*Page text:*
────────────────────

Yo. What day is it? Yeah. We’re solidly in Winter Break then. My goal of finishing grades on Christmas Eve? Fucked. Well, I didn’t grade much on Christmas Eve because I realized people were coming over on Christmas and I hadn’t cleaned anything. In months. Welcome to teacher life. And the tree was still outside. I never got lights up outside. I found them. They are on the floor in the entryway. I put one whole ornament on the tree.

That tree needs to be planted after I’m done enjoying the cats playing with it in the house. It’s outgrown its pot. It was a volunteer I found in the yard years ago and I just kept upsizing its pot until it was big enough to be the Christmas tree. Not sure what I’ll do next year. I have 5 volunteer trees in pots but they won’t be big enough by next year to do anything. I’ll worry about that next year.

So I graded a tiny bit on Christmas Eve and a tiny bit on Christmas night, and then yesterday was going to be the finish day! Then I spent 3 hours with the neuro ophthalmologist so she could tell me again that they don’t know if the visual disturbance is in my brain or my retinas (because it would be in both). Did all the tests. Everything looks happily normal. Unlike me in general. So they’re going to try another migraine med to see if that solves it. It’s only really irritating at night, especially when driving. And sometimes I freak out because I don’t know what’s causing it. Aliens probably. Even the doc nodded her head at that possibility. So it’s mostly benign and not changing. She’ll see me in a year. Woo hoo. She’s nice and I like her, so it’s all good. She’s also thorough as hell; hence the 3 hours. I did finish an entire book in between all the tests and waiting. I guess that’s a good thing. The point being, my grades still aren’t done. I finished the packets (yay) last night. I have three more classes of an academic question, a pile of homework papers that need grading, and the late work and redoes. It’s probably 4 hours. Will I finish today? Maybe. I have other things I need to do, including replacing a crown. Ugh. No fun there.

────────────────────

*Given information:*
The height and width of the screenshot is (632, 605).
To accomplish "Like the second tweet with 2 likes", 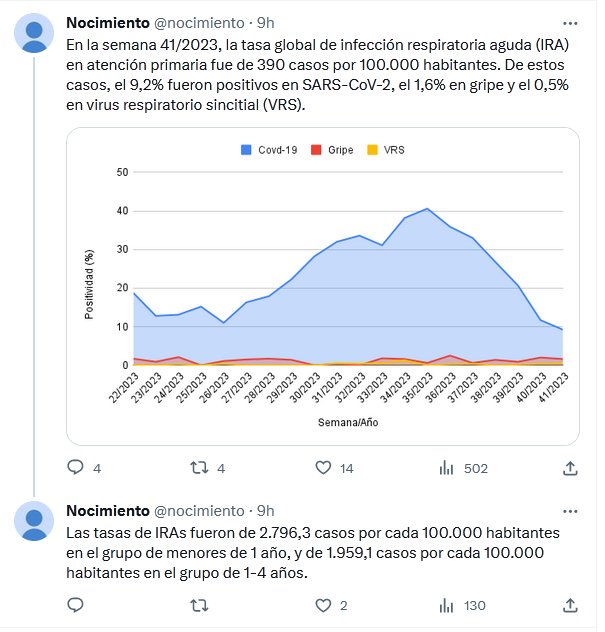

────────────────────

*Actions to take:*
**1.** In the winter break post, how long did the writer spend with the neuro ophthalmologist?
**2.** In the winter break post, list each piece of grading the writer says is still left to finish.

*Solution list:*
**1.** 3 hours

**2.**
- Three more classes of an academic question
- A pile of homework papers
- The late work and redoes